À trois jours d’un sommet européen crucial qui doit décider de la suite de son parcours vers l’UE, l’Ukraine s’inquiète d’une absence de consensus parmi les 27, sur fond de cavalier seul de la Hongrie.
« Je ne peux pas imaginer (…) les conséquences dévastatrices si le Conseil européen échouait à prendre une décision, non seulement pour l’Ukraine mais aussi pour l’élargissement » de l’Union européenne, a lancé lundi à Bruxelles le ministre ukrainien des Affaires étrangères Dmytro Kuleba avant une réunion de ses homologues de l’UE.
« Nous avons fait notre part du travail. Nous attendons de l’Union européenne qu’elle fasse la sienne ! », a-t-il martelé.
Budapest refuse toujours que les 27 ouvrent des négociations en vue d’une adhésion de l’Ukraine, jugeant que ce pays en guerre contre la Russie n’est pas prêt. Son Premier ministre Viktor Orban réclame un « débat stratégique » avant toute décision quand la majorité des pays européens et la Commission européenne jugent qu’il a déjà eu lieu.
Kiev attend aussi que l’UE poursuive son soutien à son effort de guerre, et espère le déblocage d’une aide de 50 milliards d’euros sous forme de dons et de prêts, ainsi que celui d’une aide militaire de 5 milliards d’euros.
Mais là encore, la Hongrie s’obstine dans son refus, en dépit d’une très forte pression de ses partenaires.
« Nous devons prendre des décisions stratégiques et nous engager en faveur d’une victoire de l’Ukraine. Si nous ne le faisons pas, le prix sera incroyablement élevé », a ainsi jugé le ministre lituanien des Affaires étrangères, Gabrielius Landsbergis.
« Déplorable »
« J’espère que l’unité de l’Union européenne ne sera pas brisée, car ce n’est pas le moment d’affaiblir notre soutien à l’Ukraine », a déclaré le patron de la diplomatie européenne Josep Borrell.

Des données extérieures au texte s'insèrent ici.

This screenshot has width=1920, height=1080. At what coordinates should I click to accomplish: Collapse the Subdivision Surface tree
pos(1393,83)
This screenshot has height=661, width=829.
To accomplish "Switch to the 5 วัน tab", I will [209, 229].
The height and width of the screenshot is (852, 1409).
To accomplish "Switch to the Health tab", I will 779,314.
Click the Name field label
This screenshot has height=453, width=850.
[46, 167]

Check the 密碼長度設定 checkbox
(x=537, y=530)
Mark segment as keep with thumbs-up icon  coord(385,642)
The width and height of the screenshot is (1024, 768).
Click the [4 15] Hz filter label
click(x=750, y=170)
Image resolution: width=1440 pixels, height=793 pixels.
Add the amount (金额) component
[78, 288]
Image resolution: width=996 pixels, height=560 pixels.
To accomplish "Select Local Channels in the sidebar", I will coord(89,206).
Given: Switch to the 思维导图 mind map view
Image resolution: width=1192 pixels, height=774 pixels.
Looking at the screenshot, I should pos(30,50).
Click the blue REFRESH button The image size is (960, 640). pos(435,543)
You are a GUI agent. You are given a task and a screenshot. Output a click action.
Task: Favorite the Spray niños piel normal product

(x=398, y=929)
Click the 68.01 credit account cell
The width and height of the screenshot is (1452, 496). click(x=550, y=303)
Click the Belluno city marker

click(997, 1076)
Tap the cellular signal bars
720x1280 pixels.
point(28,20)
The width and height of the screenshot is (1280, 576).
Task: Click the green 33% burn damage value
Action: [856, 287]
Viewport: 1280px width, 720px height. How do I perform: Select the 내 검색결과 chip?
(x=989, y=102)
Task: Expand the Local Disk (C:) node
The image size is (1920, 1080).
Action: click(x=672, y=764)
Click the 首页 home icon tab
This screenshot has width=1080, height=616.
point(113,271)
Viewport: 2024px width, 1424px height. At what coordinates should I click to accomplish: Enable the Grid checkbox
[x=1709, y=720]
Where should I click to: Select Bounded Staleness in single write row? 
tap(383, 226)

« La position de la Hongrie s’est avérée réellement déplorable », a lancé, dans un style plus direct, la ministre finlandaise des Affaires étrangères Elina Valtonene.
L’opposition affichée par la Hongrie inquiète et laisse perplexes plusieurs pays européens qui s’interrogent sur ses motivations profondes.
Charles Michel, le président du Conseil européen, institution qui regroupe les États membres de l’UE, le président français Emmanuel Macron, le chef du gouvernement espagnol Pedro Sanchez, dont le pays assure la présidence semestrielle de l’UE, ont tous essayé de convaincre Viktor Orban de la nécessité de soutenir l’Ukraine et empêcher que le président russe Vladimir Poutine ne gagne sa « guerre d’agression ».
En vain pour l’instant.
Le président ukrainien Volodymyr Zelensky a rencontré Viktor Orban à Buenos Aires ce week-end, en marge de l’investiture du nouveau président argentin Javier Milei.
Selon un porte-parole du Premier ministre hongrois, ce dernier lui a simplement indiqué que les États membres poursuivaient leurs négociations.
Plusieurs pays européens veulent encore croire au bluff de la part de la Hongrie, qui attend de ses partenaires le versement de près de 22 milliards d’euros promis à Budapest, mais gelés pour cause de manquements à l’État de droit.
Dix milliards d’euros pourraient être débloqués cette semaine, juste avant le début jeudi du sommet européen.
Kiev a également adopté une loi protégeant les droits des minorités en Ukraine, dont la minorité hongroise, que Budapest réclamait avant tout accord sur l’ouverture de négociations d’adhésion, a souligné lundi Kuleba.
Il n’est toutefois pas certain que cela suffise à convaincre Viktor Orban, dont certains redoutent qu’il aille jusqu’au bout.
« La seule façon dont je lis la position hongroise, et pas seulement sur l’Ukraine, c’est qu’elle est contre l’Europe et tout ce que l’Europe signifie », a lancé, très amer, le ministre lituanien Gabrielius Landsbergis.